Research Seminar - Jason Calvin

As materials approach the nanoscale, they begin to exhibit size dependent properties. In particular, a larger fraction of atoms that make up the whole of the material are located on the material’s surface. Colloidal nanocrystals are commonly synthesized where their surfaces are terminated by organic molecules, often referred to as ligands. In this talk, I will present the work that I have done during my graduate studies on understanding the thermodynamics of the surfaces of  colloidal nanocrystals and reactions that occur on their surfaces. In particular, collective effects originating from long aliphatic carbon chains that make up an organic ligand shell will be discussed and their effect on reaction thermodynamics and the structure of the organic ligand shell. Additionally, tight binding groups at the organic/inorganic interface affect the surface energy of these nanocrystals. Using calorimetry, we have measured a negative surface in many semiconductor nanocrystals, and implications of these measurements will be discussed.

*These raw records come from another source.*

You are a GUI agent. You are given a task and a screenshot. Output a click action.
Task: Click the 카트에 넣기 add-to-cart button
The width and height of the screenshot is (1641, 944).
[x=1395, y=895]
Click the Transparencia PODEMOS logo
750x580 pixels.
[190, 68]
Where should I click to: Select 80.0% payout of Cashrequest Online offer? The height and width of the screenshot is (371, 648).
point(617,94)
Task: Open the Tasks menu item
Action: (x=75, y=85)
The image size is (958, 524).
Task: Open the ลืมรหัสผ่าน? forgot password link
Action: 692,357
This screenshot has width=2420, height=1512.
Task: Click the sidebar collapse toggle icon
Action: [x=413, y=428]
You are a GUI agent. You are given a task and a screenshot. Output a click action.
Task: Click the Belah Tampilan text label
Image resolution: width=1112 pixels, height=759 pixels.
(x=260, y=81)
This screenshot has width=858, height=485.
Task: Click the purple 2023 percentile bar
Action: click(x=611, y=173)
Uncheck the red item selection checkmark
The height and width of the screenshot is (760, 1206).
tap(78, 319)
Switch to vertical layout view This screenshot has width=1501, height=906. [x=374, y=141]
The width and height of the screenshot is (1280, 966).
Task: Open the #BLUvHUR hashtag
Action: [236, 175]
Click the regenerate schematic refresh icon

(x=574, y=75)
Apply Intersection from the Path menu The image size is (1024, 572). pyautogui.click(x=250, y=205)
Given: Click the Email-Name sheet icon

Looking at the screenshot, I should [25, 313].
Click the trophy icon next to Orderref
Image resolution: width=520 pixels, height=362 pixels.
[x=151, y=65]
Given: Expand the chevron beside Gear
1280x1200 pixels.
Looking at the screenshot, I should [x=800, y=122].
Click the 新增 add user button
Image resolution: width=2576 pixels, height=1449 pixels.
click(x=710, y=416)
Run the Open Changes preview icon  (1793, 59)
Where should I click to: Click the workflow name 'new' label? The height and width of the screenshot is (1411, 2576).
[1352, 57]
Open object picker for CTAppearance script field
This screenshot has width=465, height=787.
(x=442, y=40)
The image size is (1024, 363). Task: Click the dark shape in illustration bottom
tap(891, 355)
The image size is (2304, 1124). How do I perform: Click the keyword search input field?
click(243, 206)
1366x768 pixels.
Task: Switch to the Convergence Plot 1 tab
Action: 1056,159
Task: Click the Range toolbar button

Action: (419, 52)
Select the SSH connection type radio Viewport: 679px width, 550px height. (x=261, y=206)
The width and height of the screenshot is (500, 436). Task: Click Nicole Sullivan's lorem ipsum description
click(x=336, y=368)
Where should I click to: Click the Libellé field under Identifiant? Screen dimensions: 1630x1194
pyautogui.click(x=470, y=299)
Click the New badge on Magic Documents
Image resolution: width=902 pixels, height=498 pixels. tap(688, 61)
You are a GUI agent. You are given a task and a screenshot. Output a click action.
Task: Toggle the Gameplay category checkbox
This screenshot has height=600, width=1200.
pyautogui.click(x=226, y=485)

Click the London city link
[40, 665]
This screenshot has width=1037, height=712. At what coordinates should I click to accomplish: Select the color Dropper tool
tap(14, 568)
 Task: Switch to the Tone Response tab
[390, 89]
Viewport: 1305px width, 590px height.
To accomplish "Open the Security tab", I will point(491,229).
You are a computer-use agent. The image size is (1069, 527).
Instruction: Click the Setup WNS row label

Jason Calvin is a graduate student at the University of California, Berkeley in the Department of Chemistry where he works in Dr. Paul Alivisatos lab studying nanocrystal thermodynamics.

He received his B.S. degree from Brigham Young University in Chemistry in 2018 where he worked with Dr. Brian Woodfield studying low temperature heat capacities of materials.

Jason’s current research utilizes traditional calorimetry techniques to study the thermodynamics of small systems and to probe how the surface chemistry of nanocrystals can inform their properties and stability.

Jason will be graduating this semester and has accepted a position to work in Dr. Jarad Mason’s lab at Harvard University as a postdoctoral researcher this fall.